Pentagram has a unique partnership structure. Is this system, where each partner shares their work and financial performance, a recipe for sustainable design success?

Enterprise IG earns the most. Ideo is the biggest single company. Johnson Banks wins most awards. Imagination is master of the spectacular. CDT Design produces the best known cultural work…

You could be forgiven for thinking that Pentagram, the company often hailed as “the Rolls Royce of British design”, has been overtaken by some sportier models. And yet it is the consultancy held in highest regard by other designers and most often known by non-designers. It might not be the biggest, the most profitable or the coolest, but there is magic in its name.

How has this happened? While many design businesses have either adopted top-down management structures, been limited to one director-owner, or attempted half-baked stabs at sharing ownership, Pentagram has got on and finessed its approach to partnership. What’s more, it has done it across offices as far flung as New York, San Francisco and Austin, Texas.

It is not the group’s work, its publications, its multidisciplinary approach or its graduates, but Pentagram’s modus operandi that is the most valuable thing it has contributed to UK design.

What partnership achieves

So how does the Pentagram organisation work and what does it achieve? Partners share profits equally (although the longer you stay the higher your annual return), and they also share knowledge, contacts and critiques. Performance – both creative and financial – is out in the open. Everyone presents their work to the partners and everyone listens to the response.

The profitability of each partner is examined too, and each partner knows where they and the others sit in the league table of partners’ earnings. A sort of nudity is the objective. This system creates a virtuous circle where excellent work begets excellent clients who beget excellent work. Momentum is vital to the health of the consultancy, which is why it constantly exercises its critical faculties (which, in turn, is why it doesn’t need a new business department).

Consideration for structure and management started from the beginning in 1972. One of the founders, Colin Forbes, was fascinated by such matters and the company has spent the past 27 years developing his initial thoughts.

John McConnell, a partner since 1974, believes it’s a much more sophisticated structure than those employed by other design groups. He doesn’t just mean the way profits are shared and work discussed, he means the infrastructure of ownership. For example, the partners control the shares in a Swiss corporation, and that owns the various Pentagram offices.

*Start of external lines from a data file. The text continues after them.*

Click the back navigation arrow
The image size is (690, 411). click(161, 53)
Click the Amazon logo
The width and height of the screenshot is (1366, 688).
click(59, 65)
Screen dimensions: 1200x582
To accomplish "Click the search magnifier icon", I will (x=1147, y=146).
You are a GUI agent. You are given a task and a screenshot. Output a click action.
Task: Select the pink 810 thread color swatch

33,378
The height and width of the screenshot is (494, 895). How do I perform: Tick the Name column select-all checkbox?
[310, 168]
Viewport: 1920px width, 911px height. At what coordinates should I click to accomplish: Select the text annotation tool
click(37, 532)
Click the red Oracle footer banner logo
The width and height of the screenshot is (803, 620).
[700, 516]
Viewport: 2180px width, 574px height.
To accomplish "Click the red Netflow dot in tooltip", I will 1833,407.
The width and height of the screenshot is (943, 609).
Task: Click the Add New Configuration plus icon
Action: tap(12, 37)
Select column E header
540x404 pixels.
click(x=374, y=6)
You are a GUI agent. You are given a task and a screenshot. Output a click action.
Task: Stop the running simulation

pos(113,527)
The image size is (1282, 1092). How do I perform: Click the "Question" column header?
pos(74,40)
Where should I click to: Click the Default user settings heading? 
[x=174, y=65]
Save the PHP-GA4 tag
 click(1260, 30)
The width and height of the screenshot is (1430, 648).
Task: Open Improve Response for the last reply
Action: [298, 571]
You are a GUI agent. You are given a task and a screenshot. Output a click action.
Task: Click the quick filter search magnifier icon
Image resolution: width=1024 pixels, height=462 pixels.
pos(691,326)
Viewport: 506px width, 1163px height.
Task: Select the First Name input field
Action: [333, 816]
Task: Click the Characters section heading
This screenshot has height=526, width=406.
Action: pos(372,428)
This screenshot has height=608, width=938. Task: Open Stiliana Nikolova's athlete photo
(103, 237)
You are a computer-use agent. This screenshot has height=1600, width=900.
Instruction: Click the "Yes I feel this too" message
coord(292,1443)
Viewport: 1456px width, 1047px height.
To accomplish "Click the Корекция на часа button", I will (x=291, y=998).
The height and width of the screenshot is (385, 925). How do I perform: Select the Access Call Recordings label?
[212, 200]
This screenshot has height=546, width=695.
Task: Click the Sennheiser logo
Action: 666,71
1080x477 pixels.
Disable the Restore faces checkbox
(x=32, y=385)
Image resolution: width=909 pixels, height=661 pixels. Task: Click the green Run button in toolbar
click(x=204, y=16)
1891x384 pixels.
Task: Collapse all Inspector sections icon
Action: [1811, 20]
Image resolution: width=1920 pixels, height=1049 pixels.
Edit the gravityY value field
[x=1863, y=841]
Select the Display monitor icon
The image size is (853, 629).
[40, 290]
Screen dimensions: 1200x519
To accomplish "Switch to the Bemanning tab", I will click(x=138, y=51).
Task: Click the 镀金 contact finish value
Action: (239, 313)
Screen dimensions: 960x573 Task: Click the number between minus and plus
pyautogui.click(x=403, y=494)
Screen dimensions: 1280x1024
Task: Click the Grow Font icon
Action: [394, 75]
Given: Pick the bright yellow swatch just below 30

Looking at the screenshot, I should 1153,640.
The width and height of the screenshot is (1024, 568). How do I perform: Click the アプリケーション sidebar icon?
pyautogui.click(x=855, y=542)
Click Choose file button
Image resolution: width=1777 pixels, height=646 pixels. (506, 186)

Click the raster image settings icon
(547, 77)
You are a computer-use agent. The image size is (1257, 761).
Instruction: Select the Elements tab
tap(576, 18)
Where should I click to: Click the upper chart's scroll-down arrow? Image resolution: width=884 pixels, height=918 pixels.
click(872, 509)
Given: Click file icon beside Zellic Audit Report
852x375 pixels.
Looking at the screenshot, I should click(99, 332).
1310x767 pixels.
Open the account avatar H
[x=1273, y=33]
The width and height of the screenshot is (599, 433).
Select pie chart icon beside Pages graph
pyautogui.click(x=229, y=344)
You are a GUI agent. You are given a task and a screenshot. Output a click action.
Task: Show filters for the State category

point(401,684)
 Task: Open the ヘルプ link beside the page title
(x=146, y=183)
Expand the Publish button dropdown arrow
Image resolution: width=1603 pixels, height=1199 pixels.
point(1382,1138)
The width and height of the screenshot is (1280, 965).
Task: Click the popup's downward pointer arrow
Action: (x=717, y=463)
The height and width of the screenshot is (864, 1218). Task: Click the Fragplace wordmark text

The Swiss connection offsets the volatility of the dollar-pound exchange rate, so partners on both sides of the Atlantic enjoy the same value from their shares. Swiss trading laws restrict some aspects of the corporation’s investment activity, so Pentagram established a Swiss bank.

Therein lies the key to why Pentagram’s organisational method is important: it ensures that the partners enjoy the very best platform for creativity and profit sharing.

McConnell says one way of understanding the value of Pentagram is to consider the benefits and limitations of the early period in a designer’s life. “Probably the best time in anyone’s career is when they are at home working on the kitchen table,” he says. “It’s downhill from then on as you get bigger and bigger. You end up having breakfast meetings with your accountant every day. We see this as 16 kitchen tables, dotted around the world. Butä there is massive accumulated knowledge too.”

To accumulated knowledge you can also add analysis, opinion and discussion. Every piece of new work is presented at the half-yearly international partners meeting, but input also takes place on a day-to-day level. Rationality and intention are paramount, or, as one Pentagram partner put it, “In here you do not say ‘I did it like that because it looks pretty.'”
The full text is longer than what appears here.